La culture française ne repose pas sur les seules humanités, mais aussi sur les sciences. Sans doute la France détient-elle le record des prix Nobel de littérature depuis sa création avec 14 bénéficiaires, mais elle est aussi quatrième en ce qui concerne les prix Nobel scientifiques." (p.106)
"Sans doute le français n'est-il plus la langue des diplomates comme ce fut le cas des traités de Westphalie au traité de Versailles. […]
Sans doute la francophonie coûte-t-elle cher au pays: entretien des alliances françaises, soutien à l'enseignement, aide à l'exportation de livres et de films… Le CNN chiffre à 1.4 milliard $ les dépenses de la France pour promouvoir sa langue.
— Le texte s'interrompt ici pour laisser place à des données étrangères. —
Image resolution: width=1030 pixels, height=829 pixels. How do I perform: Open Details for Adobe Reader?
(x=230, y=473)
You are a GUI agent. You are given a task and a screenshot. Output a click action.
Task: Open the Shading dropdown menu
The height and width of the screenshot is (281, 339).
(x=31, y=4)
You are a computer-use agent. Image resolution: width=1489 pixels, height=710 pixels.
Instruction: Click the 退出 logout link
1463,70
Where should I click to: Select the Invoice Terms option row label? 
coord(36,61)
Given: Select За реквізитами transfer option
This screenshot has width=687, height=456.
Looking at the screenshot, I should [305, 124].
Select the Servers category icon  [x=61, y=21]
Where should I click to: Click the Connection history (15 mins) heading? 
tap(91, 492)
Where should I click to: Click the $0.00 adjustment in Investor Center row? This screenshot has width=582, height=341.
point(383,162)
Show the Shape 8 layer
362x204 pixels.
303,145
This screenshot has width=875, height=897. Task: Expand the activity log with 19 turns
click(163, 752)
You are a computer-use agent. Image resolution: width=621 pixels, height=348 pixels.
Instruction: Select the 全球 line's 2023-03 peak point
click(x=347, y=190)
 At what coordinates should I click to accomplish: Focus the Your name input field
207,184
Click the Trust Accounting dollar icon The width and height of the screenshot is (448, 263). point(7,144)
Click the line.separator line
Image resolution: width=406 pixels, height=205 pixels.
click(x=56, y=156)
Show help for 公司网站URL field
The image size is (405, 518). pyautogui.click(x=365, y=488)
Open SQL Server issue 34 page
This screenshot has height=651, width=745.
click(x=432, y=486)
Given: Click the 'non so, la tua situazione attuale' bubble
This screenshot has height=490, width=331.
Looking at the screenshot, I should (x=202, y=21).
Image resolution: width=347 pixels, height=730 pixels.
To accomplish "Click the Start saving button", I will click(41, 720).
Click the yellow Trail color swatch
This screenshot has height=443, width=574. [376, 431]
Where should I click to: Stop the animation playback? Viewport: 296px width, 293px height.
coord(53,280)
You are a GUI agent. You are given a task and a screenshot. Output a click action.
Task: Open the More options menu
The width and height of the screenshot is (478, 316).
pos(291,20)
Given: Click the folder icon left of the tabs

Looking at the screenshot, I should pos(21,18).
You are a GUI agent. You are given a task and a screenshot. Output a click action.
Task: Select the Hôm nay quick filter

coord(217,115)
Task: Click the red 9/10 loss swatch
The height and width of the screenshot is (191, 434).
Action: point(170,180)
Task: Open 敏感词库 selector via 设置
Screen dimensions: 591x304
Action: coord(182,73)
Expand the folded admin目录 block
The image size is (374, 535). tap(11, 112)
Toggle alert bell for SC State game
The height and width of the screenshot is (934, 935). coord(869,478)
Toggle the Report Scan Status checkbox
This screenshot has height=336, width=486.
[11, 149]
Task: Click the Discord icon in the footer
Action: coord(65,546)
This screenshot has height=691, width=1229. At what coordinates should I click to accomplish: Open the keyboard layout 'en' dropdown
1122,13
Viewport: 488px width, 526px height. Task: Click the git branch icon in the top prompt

Elle rapporte en retour. Les pays francophones représentent un marché naturel pour l'exportation de biens culturels, mais aussi de services comme les grands travaux qui nécessitent l'envoi de techniciens français. Ils envoient dans l'hexagone leurs étudiants. Plus généralement, les relations économiques, humaines et culturelles sont facilités." (p.107)
"L'Etat a accompli depuis peu un effort considérable pour développer les chaînes d'information françaises destinées à l'étranger. L'enjeu est la promotion du français, mais aussi la diffusion du point de vue de la France et la défense de ses choix diplomatiques et de ses intérêts: Radio France Internationale, TV5 et surtout France 24 lancée en 2006 qui diffuse en français, mais aussi en anglais et en arabe […] A l'origine de cette création, la crise irakienne avait révélé la capacité d'influence des chaînes d'information internationale (CNN, Al-Jazeera). Ainsi s'explique le surnom initial de "CNN à la française" attribué à France 24, malgré des budgets beaucoup moins importants (10% de celui de CNN).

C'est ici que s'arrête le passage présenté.